A write operation is performed using a write wordline WWL and write bitline WBL that are separate from the read wordline RWL and read bitline RBL that are provided for reading the gain cell 10. Writing is performed by activating the write wordline WWL to turn on transistor 20C, and then storing a write voltage on capacitor 21 from the write bitline WBL. The signal on the WBL is single ended. When writing to the gain cell 10, write control circuitry 27 drives the voltage on the write bitline WBL to either a high level such as the supply voltage VDD or a low level such as ground, depending on the value of the data bit being written.

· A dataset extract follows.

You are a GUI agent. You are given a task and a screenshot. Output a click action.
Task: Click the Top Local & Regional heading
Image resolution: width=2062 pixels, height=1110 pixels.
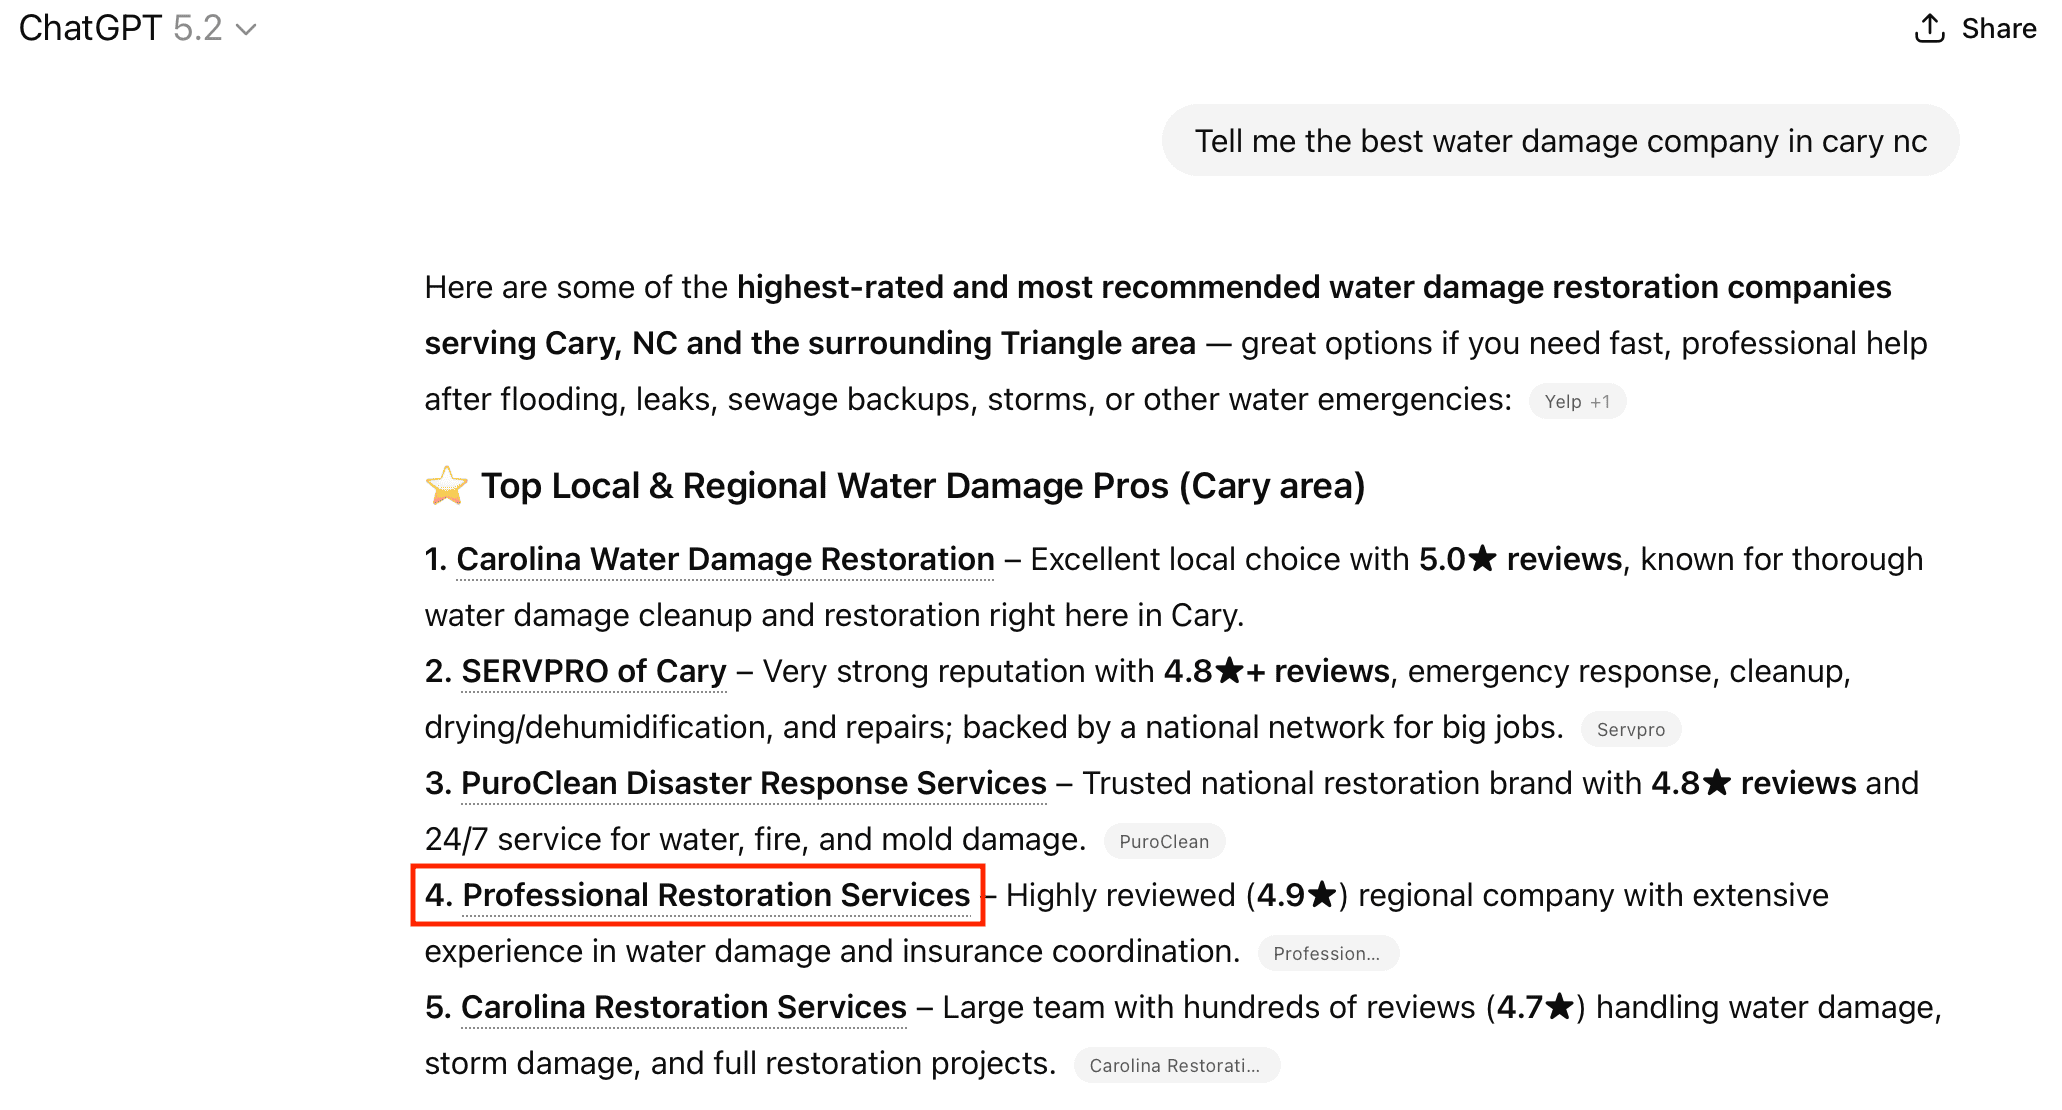922,486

It is apparent from the foregoing that read operations to the gain cell are nondestructive, in that the voltage stored on the capacitor 21 remains after many operations of reading the cell, since there is no conductive path between the capacitor 21 and the read bitline RBL. The nondestructive nature of the read operation allows the read cycle time to be shortened compared to 1T1C DRAMs, because accessed memory cells no longer need to be written back after reading. Because the read cycle time is so much shorter than in 1T1C DRAMs, use of a 3T1C gain cell design for DRAMs embedded into chips requiring fast access and low latency appears especially advantageous.
While the foregoing discussion indicates that gain cell DRAM may be an advantageous alternative to 1T1C DRAM, it would be desirable to further improve the cycle time and latency of gain cell DRAMs. In such way, gain cell DRAM can be an advantageous alternative to 1T1C DRAMs and/or SRAMs for embedding into chips having a processor function.